Slug Risk Type What it does
systemd-restart low service_down Restarts a systemd unit with pre/post checks.
service-restart low service_down Generic service restart (init.d / systemd / OpenRC).
config-validation low service_down Runs nginx -t / apachectl configtest / mysqld --validate-config before any restart-based recipe.
port-validation low port_unavailable Confirms a port is listening and reports the owning process.
firewall-allow medium port_unavailable UFW or firewalld rule to allow a TCP/UDP port.
log-cleanup low disk_full Vacuum journald + rotate / delete old /var/log/*.log.*.
disk-cleanup medium disk_full Aggressive: apt cache, dnf cache, /tmp, large *.log files.
systemd-override medium service_down Edits a unit's [Service] block (e.g., Restart=always). Preventive; not a first-line fix.
system-info, disk-usage, log-read, log-search, service-status, … none (diagnostic) Read-only fact gathering.
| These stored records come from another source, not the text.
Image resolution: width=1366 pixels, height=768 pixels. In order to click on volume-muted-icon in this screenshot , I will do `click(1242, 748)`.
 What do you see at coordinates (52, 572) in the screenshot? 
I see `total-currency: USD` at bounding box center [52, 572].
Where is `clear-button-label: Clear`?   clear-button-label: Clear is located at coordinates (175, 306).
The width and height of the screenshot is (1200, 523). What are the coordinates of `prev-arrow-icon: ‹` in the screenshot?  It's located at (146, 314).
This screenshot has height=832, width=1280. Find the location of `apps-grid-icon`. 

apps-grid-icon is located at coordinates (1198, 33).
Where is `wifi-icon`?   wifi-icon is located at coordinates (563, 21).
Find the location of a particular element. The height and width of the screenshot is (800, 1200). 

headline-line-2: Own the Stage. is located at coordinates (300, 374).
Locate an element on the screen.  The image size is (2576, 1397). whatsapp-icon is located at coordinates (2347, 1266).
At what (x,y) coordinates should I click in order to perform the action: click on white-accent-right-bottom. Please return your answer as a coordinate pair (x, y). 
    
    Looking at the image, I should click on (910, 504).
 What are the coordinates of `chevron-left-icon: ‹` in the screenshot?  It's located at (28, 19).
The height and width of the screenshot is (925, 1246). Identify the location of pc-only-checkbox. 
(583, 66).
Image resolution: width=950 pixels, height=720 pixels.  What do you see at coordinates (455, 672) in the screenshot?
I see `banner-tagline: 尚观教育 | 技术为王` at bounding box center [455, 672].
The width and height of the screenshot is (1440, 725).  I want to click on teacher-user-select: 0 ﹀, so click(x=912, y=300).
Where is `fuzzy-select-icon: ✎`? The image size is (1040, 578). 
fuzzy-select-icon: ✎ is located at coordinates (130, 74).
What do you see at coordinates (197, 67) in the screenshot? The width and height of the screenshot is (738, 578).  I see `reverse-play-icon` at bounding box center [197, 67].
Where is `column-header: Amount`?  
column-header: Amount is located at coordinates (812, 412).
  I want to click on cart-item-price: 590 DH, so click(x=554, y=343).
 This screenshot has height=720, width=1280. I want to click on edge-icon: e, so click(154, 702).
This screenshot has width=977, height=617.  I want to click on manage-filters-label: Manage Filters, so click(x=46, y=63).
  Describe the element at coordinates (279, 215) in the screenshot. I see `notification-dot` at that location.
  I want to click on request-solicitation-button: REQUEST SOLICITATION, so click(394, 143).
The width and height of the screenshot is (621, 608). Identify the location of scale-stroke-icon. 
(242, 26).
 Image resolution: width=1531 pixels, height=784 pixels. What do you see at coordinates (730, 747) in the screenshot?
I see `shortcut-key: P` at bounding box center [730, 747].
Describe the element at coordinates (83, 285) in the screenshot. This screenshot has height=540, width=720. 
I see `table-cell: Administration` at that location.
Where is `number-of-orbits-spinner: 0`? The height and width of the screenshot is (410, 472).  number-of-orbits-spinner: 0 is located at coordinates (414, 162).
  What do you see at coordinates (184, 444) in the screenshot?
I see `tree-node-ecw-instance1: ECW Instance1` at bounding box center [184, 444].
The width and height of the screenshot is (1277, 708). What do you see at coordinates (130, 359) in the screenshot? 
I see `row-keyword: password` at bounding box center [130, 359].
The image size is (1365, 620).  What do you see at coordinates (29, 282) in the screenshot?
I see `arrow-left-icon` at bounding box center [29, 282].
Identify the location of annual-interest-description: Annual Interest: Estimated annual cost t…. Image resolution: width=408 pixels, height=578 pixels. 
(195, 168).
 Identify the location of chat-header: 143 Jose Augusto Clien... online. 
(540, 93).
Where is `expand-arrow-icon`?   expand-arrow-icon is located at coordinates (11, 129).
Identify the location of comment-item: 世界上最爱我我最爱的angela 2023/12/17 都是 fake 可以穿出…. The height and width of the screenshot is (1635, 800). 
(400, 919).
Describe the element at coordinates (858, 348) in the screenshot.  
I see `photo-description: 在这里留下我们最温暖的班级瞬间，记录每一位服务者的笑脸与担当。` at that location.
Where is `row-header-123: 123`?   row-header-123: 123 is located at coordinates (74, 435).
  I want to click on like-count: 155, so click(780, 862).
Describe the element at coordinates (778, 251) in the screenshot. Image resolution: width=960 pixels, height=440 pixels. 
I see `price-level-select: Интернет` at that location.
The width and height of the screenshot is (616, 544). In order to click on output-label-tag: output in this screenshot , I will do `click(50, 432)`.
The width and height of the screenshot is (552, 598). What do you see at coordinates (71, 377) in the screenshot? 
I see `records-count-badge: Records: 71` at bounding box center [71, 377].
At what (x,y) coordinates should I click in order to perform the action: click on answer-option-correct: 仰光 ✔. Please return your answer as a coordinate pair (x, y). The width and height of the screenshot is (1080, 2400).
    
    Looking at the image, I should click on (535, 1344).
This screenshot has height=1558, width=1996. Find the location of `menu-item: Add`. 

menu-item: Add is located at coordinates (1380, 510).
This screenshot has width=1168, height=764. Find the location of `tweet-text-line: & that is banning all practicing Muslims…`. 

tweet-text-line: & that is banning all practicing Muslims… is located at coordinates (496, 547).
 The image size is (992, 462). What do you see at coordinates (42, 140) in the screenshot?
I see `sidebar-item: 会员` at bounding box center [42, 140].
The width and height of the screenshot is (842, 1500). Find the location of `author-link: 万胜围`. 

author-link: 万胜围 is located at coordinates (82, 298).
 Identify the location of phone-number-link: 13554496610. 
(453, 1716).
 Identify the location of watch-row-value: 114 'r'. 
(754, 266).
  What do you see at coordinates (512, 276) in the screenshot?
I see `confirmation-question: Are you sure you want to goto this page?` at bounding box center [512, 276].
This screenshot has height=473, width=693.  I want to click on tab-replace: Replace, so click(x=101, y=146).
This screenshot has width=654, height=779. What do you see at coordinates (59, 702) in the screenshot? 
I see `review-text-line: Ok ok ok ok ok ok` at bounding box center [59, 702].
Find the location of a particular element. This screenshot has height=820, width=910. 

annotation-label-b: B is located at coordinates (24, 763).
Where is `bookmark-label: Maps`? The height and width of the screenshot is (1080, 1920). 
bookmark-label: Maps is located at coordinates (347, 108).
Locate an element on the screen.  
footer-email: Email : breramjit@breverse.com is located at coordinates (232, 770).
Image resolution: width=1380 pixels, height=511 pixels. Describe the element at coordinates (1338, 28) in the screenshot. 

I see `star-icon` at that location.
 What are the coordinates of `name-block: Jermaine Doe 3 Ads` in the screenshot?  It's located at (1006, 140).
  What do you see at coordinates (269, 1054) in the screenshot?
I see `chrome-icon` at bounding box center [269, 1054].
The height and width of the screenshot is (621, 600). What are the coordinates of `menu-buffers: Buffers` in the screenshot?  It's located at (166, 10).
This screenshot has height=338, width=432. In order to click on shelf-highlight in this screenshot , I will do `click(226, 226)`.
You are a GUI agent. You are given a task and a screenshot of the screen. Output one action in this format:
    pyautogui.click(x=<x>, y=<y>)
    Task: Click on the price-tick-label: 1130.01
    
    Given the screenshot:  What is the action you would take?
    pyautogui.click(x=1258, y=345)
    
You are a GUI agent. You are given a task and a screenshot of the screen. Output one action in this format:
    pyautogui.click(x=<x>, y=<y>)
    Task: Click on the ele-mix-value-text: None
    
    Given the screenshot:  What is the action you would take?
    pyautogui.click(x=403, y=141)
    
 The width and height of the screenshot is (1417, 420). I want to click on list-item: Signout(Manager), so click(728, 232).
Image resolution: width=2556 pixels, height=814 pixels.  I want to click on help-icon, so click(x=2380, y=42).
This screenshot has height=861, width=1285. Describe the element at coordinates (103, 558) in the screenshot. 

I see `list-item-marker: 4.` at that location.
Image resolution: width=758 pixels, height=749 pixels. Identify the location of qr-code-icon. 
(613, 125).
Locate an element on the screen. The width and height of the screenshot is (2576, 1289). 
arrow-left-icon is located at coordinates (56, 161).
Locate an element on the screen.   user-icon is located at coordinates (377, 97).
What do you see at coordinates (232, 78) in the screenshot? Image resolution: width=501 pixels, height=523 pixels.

Full list: seed.py:STARTER_RECIPES in the backend.

What not to do

Patterns that look harmless but break the security model:

  • Shell module with un-quoted variables. shell: "rm {{ path }}" is shell-injection-prone if path is operator-controlled. Use command: rm "{{ path }}" (the command module never invokes a shell) or ansible.builtin.file: state=absent (ideal).
  • Missing become: true on tasks that need root. The playbook silently runs as the daemon user, fails cryptically. Default to become: true and only drop it on diagnostic playbooks.
  • Hardcoded paths that vary by distro. path: /var/log/nginx/ exists on Debian; on RHEL the path is /var/log/nginx/ too — but on Alpine the binary is in /etc/init.d/nginx not systemd. Use when: ansible_os_family == "Debian" guards or set the recipe's os_family field to a single family.
  • Unbounded command: loops. No timeout:, no register:, no failed_when:. The worker's overall timeout will eventually kill the playbook, but you'll lose the partial state.
  • Recipes that mutate state without a corresponding rollback. If your recipe edits /etc/systemd/system/foo.service.d/override.conf, ship a sibling recipe (systemd-override-revert) that removes it. Operators will need to reverse course at some point.